* **Page text**
################

MILWAUKEE — President Joe Biden used his executive power on Friday in an attempt to defend access to abortion and reproductive health services.
It came two weeks after the U.S. Supreme Court overturned Roe v. Wade, putting it on the states to determine the legality of abortions.
"That wasn't about the Constitution or the law. It was about a deep long-seated antipathy toward Roe and the broader right to privacy," Biden said shortly before signing the order.
The executive order directs the Secretary of Health and Human Services to take additional action to protect medication abortions, expand access to contraception, and ensure pregnant women or those going through pregnancy loss can get emergency medical care.
It also convenes pro-bono lawyers to represent patients, providers, and third parties lawfully seeking or providing abortions in anticipation of legal challenges.
The executive order calls on the Federal Trade Commission to consider steps to protect patient privacy when looking for information on abortion services, an effort to address concerns about digital surveillance and selling personal data.
"It's a strong position that the President and federal agencies are taking in support of the full scope of reproductive health and that it should be accessible and safe for everybody. It's also important to really think about the fact that it took a really long time for Roe v. Wade to be overturned, and so we may not see a dramatic shift overnight in every single state, but I think these are the types of steps that we can take to restore access state by state," said Michelle Velasquez, director of legal advocacy and services for Planned Parenthood Advocates of Wisconsin.

################

* **Available data**
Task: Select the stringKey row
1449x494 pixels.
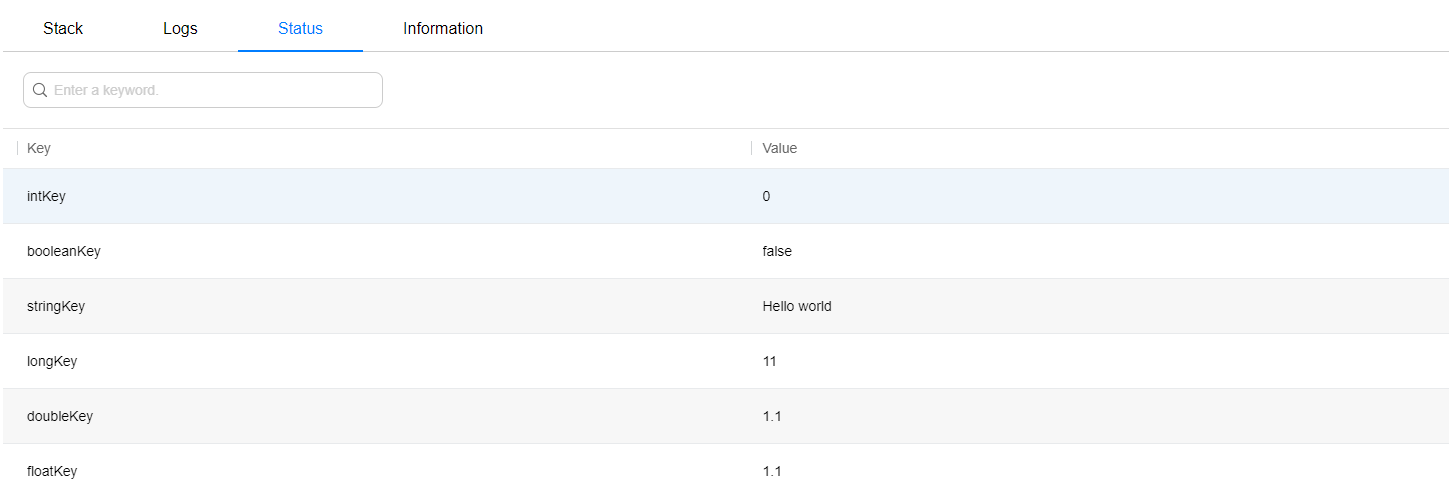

################

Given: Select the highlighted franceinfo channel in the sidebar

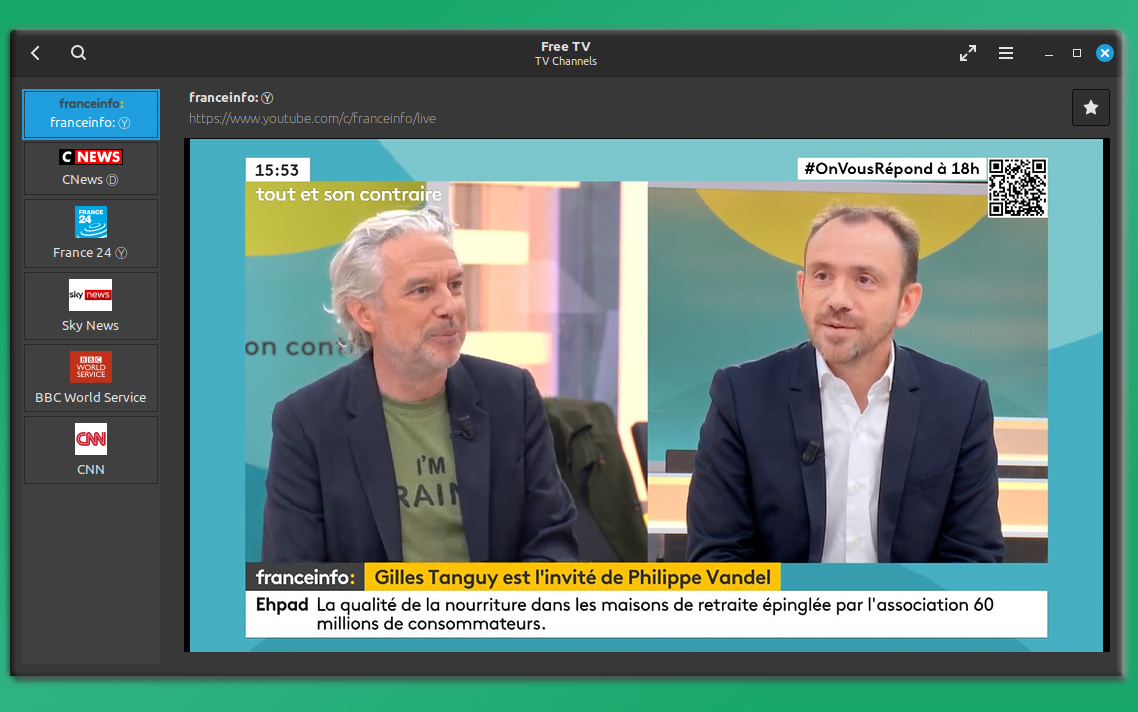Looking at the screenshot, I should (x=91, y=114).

################

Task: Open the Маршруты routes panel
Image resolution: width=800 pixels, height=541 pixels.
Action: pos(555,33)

################

* **Directions**
#1 In the article about President Biden's executive order on abortion access, why does the order call on the Federal Trade Commission to consider steps to protect patient privacy? Answer in one to three sentences.
#2 Copy the stretch from "The executive order calls" through "selling personal data." in the article about President Biden's executive order on abortion access.
#3 Continue the article about President Biden's executive order on abortion access from its last sentence.

* **Answers to each task**
#1 The order asks the Federal Trade Commission to consider privacy protections for patients looking for information on abortion services. This is meant to address concerns about digital surveillance and the selling of personal data.

#2
The executive order calls on the Federal Trade Commission to consider steps to protect patient privacy when looking for information on abortion services, an effort to address concerns about digital surveillance and selling personal data.

#3
Wisconsin Right to Life's legislative director said they are disappointed over the news, but they're focused on supporting pregnant women facing housing or healthcare insecurity and do not want to have an abortion.
"Women who are facing challenging or unexpected pregnancy are so often overlooked by the president, by politicians who are pro-abortion. They want to continue to push access to abortion, but they don't want to have these important conversations about what does it really look like to support and empower women," said Gracie Skogman, legislative director for Wisconsin Right to Life.
The HHS secretary was directed to report back to the president within 30 days.